## SELECTED PASSAGE
Step 1: Draw a line segment BC=6cm and at point B draw an angle ABC=60°;.
Step 2: Cut AB=5cm and join AC so we obtain $$\angle$$ ABC.

Step 3: Draw a ray BX making an acute angle with BC on the side opposite to the A.

Step 4: Locate 4 points $$A_1,A_2,A_3$$and $$A_4$$ on the ray BX so that $$BA_1=A_1A_2=A_2A_3=A_3A_4$$.

Step 5: Join $$A_4$$ to C.

Step 6: At $$A_3$$, draw $$A_3C’ || A_4C$$, where C’ is a point on the line segment BC.

Step 7: At C’, draw C’A’ || CA, where A’ is a point on the line segment BA.

$$\therefore \triangle$$ A’BC’ is the required triangle.

JUSTIFICATION:

In $$ΔA’BC’ and ΔABC$$,

$$A’C’ ∥AC$$

$$\frac{A’B}{AB}=\frac{BC’}{BC}$$ (By the basic proportionality Theorem)...(i)

## STORED DATA
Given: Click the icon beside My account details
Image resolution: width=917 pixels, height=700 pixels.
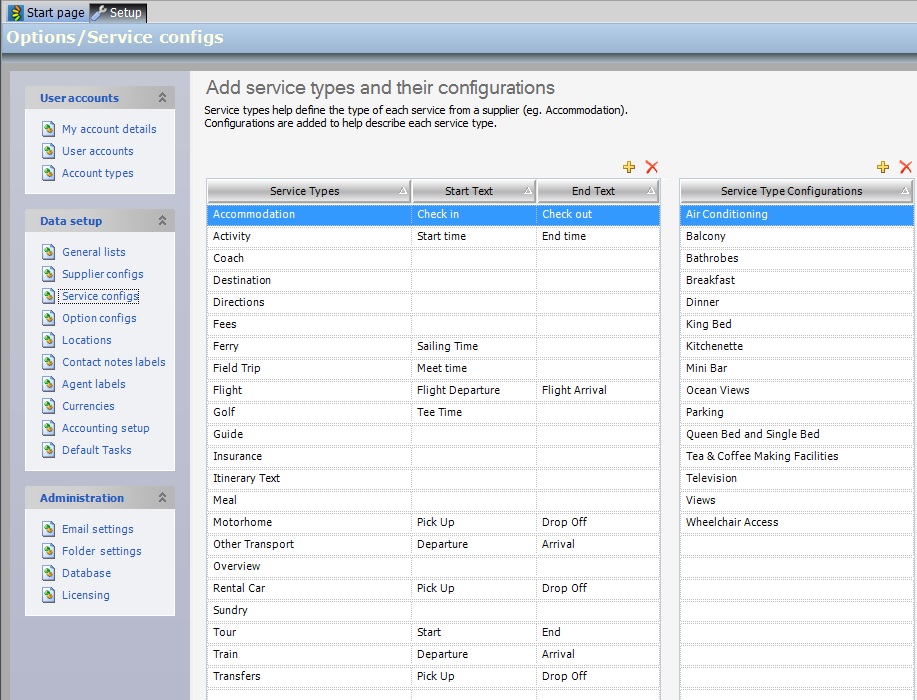Looking at the screenshot, I should pyautogui.click(x=49, y=129).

## EXERCISE TASK 1
Answer these from the triangle construction text:
(a) What length is BC drawn to in Step 1?
(b) How many points are located on the ray BX?
(c) In Step 7, which line is C’A’ drawn parallel to?
## EXERCISE TASK 2
Carry on with the triangle construction text from its last line.

## EXERCISE OUTPUT 1
(a) 6 cm
(b) Four points
(c) CA

## EXERCISE OUTPUT 2
In $$ΔBA_3C’ and ΔA_4C$$,

$$A_3C’ ∥A_4C$$

$$\frac{BC’}{BC}=\frac{BA_3}{BA_4}=\frac{3}4$$ (By the Basic Proportionality Theorem)

$$∴\frac{BC’}{BC}=\frac{3}4$$ …........(ii)

From(i) and (ii), we get

$$\frac{A’B}{AB}=\frac{3}4 \Rightarrow A’B=\frac{3}4 AB$$

$$\therefore$$ Sides of the new triangle formed are $$\frac{3}{4}$$ times the corresponding sides of the first triangle.